A typical man would have said, "Ew! Shut the fuck up!" and hung up the phone on the other guy. And he would tell him in no uncertain terms at a different time that such behavior is NOT welcome, and that if it continued - even ONCE more - he's done with this friendship.
I always enjoy reading Kel's descriptions of how a straight man would act. It's funny to me.. but she's never wrong.
If a man called another man "sweetie pie" it would go one of two ways..
1.) If it was a good friend and it was said in a very clear joking fashion then the man would respond with another gay joke.. but in a way that is very clearly joking. Men will make these jokes.. but never leave any room for any confusion.
2.) If the response wasn't very clearly a joke, then str8 man would be very put off.. If there was any chance someone else might hear they would put the other man in their place right away. If it was totally in private, it would be very awkward and the str8 guy would tell him not to ever talk to him that way again.
Str8 men often joke about being gay. It's not a good thing. Male culture glorifies masculinity and being gay is the opposite (generally speaking), so that leads to making fun of gay people.. which leads to the problem that so many women on this forum have.. being married to a man who isn't willing to be made fun of for being gay.
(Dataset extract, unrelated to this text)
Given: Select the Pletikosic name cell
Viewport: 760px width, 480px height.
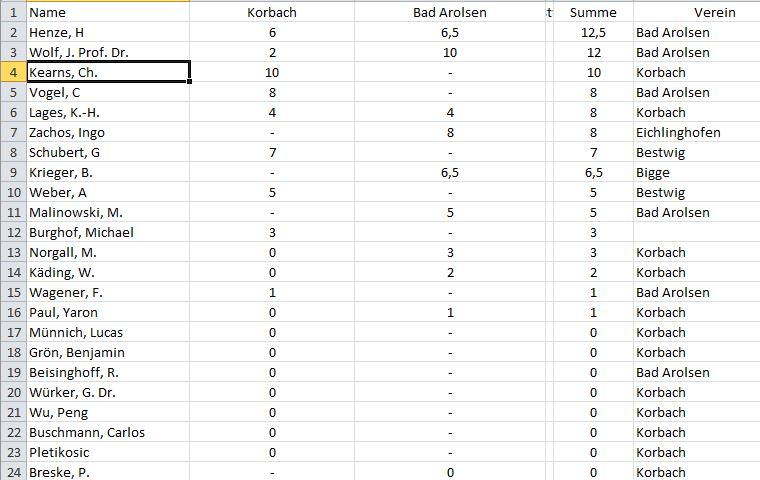Looking at the screenshot, I should pyautogui.click(x=108, y=452).
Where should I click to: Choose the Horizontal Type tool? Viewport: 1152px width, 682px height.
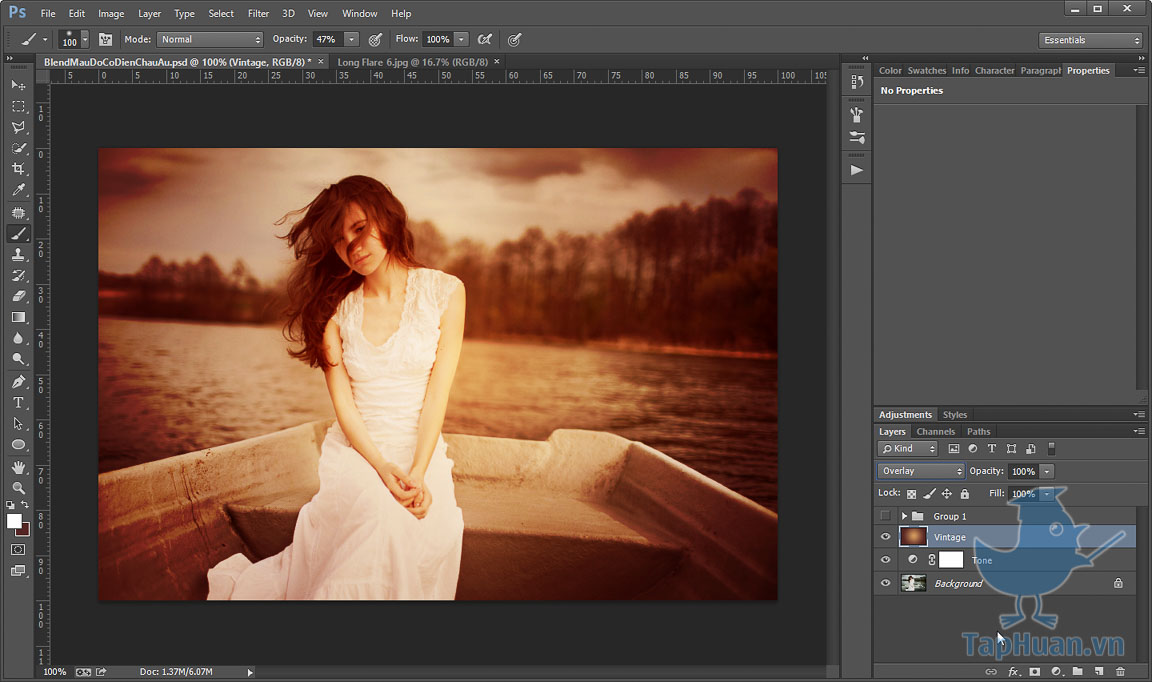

So the truth is that most Str8 men are somewhat homophobic in how they present to the rest of the world. A straight man never wants to be mistaken for gay.. it's an insult and because we witnessed gay bashing and jokes during our childhoods, we never want to run the risk of that happening in the future. This doesn't mean that all str8 men hate gay men of course. That's absolutely not true. But they don't want to be confused for one so they will make sure there is never a doubt if something happens in public.
Lisa.. your husband is gay. If all the other information you have shared wasn't enough.. that simple phone call was undeniable proof for Kel and myself. No str8 man would allow himself to be called Sweetie Pie.. especially when followed up with the bit about being married to a female.
Kel is right.. time to stop wondering and start moving on.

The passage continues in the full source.